▶ _What is needed_:
Print each of the rows below verbatim, with no changes.

### Raw records ###

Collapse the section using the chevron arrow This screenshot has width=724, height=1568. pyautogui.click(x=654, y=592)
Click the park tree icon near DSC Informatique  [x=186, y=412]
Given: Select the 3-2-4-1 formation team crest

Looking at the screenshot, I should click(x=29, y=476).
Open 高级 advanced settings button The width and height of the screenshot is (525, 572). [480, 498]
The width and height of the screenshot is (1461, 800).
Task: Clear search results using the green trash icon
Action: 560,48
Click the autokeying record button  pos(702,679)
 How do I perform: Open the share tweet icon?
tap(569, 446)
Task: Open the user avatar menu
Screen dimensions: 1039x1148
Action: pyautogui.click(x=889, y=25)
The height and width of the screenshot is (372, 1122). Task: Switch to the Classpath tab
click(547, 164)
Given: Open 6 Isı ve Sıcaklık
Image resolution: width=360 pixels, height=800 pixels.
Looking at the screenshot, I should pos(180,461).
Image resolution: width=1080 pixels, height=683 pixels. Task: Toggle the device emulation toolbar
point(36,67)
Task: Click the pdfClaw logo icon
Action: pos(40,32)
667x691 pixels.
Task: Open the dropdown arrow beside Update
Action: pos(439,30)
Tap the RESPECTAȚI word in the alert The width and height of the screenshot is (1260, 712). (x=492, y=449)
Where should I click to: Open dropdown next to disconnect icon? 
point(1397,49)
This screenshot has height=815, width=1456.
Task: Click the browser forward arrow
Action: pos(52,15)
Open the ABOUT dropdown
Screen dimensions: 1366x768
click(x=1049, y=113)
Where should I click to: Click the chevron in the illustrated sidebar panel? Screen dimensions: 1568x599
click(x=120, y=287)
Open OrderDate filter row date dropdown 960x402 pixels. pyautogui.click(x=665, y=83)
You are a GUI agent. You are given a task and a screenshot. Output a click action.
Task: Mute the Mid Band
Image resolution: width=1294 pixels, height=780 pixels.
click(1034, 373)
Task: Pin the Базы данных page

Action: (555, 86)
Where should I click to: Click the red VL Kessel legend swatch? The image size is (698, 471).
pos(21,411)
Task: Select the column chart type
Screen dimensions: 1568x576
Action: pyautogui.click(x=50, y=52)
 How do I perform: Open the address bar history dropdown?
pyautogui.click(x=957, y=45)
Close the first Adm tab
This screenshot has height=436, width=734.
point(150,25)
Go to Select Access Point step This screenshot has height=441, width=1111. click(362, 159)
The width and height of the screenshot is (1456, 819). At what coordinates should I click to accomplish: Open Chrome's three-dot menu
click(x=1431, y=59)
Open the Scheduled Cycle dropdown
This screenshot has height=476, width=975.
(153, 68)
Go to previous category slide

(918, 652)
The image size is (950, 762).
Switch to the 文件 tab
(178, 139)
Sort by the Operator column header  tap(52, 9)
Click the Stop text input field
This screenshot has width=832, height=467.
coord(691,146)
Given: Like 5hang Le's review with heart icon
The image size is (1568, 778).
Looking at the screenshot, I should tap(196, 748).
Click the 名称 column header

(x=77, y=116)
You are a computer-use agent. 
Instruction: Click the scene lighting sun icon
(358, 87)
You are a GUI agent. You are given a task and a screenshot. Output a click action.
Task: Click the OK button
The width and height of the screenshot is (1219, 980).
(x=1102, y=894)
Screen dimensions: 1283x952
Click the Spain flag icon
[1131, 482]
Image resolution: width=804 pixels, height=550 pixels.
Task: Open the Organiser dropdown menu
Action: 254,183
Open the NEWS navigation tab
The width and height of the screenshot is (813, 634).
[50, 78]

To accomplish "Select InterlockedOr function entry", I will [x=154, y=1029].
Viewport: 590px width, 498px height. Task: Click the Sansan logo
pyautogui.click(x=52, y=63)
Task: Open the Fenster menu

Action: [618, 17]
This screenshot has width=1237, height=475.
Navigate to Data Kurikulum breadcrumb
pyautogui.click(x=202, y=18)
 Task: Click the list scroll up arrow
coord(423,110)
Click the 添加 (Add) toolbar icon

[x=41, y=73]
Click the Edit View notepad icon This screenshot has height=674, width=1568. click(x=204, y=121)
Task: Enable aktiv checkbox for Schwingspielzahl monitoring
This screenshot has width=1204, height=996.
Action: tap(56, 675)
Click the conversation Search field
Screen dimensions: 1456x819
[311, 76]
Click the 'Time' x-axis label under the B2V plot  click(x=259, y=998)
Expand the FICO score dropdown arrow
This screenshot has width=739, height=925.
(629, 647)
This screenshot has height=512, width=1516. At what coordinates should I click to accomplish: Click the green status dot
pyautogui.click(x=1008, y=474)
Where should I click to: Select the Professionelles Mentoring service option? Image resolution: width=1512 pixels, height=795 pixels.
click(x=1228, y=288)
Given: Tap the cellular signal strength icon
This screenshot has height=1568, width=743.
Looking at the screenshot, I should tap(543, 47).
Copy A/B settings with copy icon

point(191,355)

###

▶ _Exercise solution_:
Collapse the section using the chevron arrow This screenshot has width=724, height=1568. pyautogui.click(x=654, y=592)
Click the park tree icon near DSC Informatique  [x=186, y=412]
Given: Select the 3-2-4-1 formation team crest

Looking at the screenshot, I should click(x=29, y=476).
Open 高级 advanced settings button The width and height of the screenshot is (525, 572). [480, 498]
The width and height of the screenshot is (1461, 800).
Task: Clear search results using the green trash icon
Action: 560,48
Click the autokeying record button  pos(702,679)
 How do I perform: Open the share tweet icon?
tap(569, 446)
Task: Open the user avatar menu
Screen dimensions: 1039x1148
Action: pyautogui.click(x=889, y=25)
The height and width of the screenshot is (372, 1122). Task: Switch to the Classpath tab
click(547, 164)
Given: Open 6 Isı ve Sıcaklık
Image resolution: width=360 pixels, height=800 pixels.
Looking at the screenshot, I should pos(180,461).
Image resolution: width=1080 pixels, height=683 pixels. Task: Toggle the device emulation toolbar
point(36,67)
Task: Click the pdfClaw logo icon
Action: pos(40,32)
667x691 pixels.
Task: Open the dropdown arrow beside Update
Action: pos(439,30)
Tap the RESPECTAȚI word in the alert The width and height of the screenshot is (1260, 712). (x=492, y=449)
Where should I click to: Open dropdown next to disconnect icon? 
point(1397,49)
This screenshot has height=815, width=1456.
Task: Click the browser forward arrow
Action: pos(52,15)
Open the ABOUT dropdown
Screen dimensions: 1366x768
click(x=1049, y=113)
Where should I click to: Click the chevron in the illustrated sidebar panel? Screen dimensions: 1568x599
click(x=120, y=287)
Open OrderDate filter row date dropdown 960x402 pixels. pyautogui.click(x=665, y=83)
You are a GUI agent. You are given a task and a screenshot. Output a click action.
Task: Mute the Mid Band
Image resolution: width=1294 pixels, height=780 pixels.
click(1034, 373)
Task: Pin the Базы данных page

Action: (555, 86)
Where should I click to: Click the red VL Kessel legend swatch? The image size is (698, 471).
pos(21,411)
Task: Select the column chart type
Screen dimensions: 1568x576
Action: pyautogui.click(x=50, y=52)
 How do I perform: Open the address bar history dropdown?
pyautogui.click(x=957, y=45)
Close the first Adm tab
This screenshot has height=436, width=734.
point(150,25)
Go to Select Access Point step This screenshot has height=441, width=1111. click(362, 159)
The width and height of the screenshot is (1456, 819). At what coordinates should I click to accomplish: Open Chrome's three-dot menu
click(x=1431, y=59)
Open the Scheduled Cycle dropdown
This screenshot has height=476, width=975.
(153, 68)
Go to previous category slide

(918, 652)
The image size is (950, 762).
Switch to the 文件 tab
(178, 139)
Sort by the Operator column header  tap(52, 9)
Click the Stop text input field
This screenshot has width=832, height=467.
coord(691,146)
Given: Like 5hang Le's review with heart icon
The image size is (1568, 778).
Looking at the screenshot, I should tap(196, 748).
Click the 名称 column header

(x=77, y=116)
You are a computer-use agent. 
Instruction: Click the scene lighting sun icon
(358, 87)
You are a GUI agent. You are given a task and a screenshot. Output a click action.
Task: Click the OK button
The width and height of the screenshot is (1219, 980).
(x=1102, y=894)
Screen dimensions: 1283x952
Click the Spain flag icon
[1131, 482]
Image resolution: width=804 pixels, height=550 pixels.
Task: Open the Organiser dropdown menu
Action: 254,183
Open the NEWS navigation tab
The width and height of the screenshot is (813, 634).
[50, 78]

To accomplish "Select InterlockedOr function entry", I will [x=154, y=1029].
Viewport: 590px width, 498px height. Task: Click the Sansan logo
pyautogui.click(x=52, y=63)
Task: Open the Fenster menu

Action: [618, 17]
This screenshot has width=1237, height=475.
Navigate to Data Kurikulum breadcrumb
pyautogui.click(x=202, y=18)
 Task: Click the list scroll up arrow
coord(423,110)
Click the 添加 (Add) toolbar icon

[x=41, y=73]
Click the Edit View notepad icon This screenshot has height=674, width=1568. click(x=204, y=121)
Task: Enable aktiv checkbox for Schwingspielzahl monitoring
This screenshot has width=1204, height=996.
Action: tap(56, 675)
Click the conversation Search field
Screen dimensions: 1456x819
[311, 76]
Click the 'Time' x-axis label under the B2V plot  click(x=259, y=998)
Expand the FICO score dropdown arrow
This screenshot has width=739, height=925.
(629, 647)
This screenshot has height=512, width=1516. At what coordinates should I click to accomplish: Click the green status dot
pyautogui.click(x=1008, y=474)
Where should I click to: Select the Professionelles Mentoring service option? Image resolution: width=1512 pixels, height=795 pixels.
click(x=1228, y=288)
Given: Tap the cellular signal strength icon
This screenshot has height=1568, width=743.
Looking at the screenshot, I should tap(543, 47).
Copy A/B settings with copy icon

point(191,355)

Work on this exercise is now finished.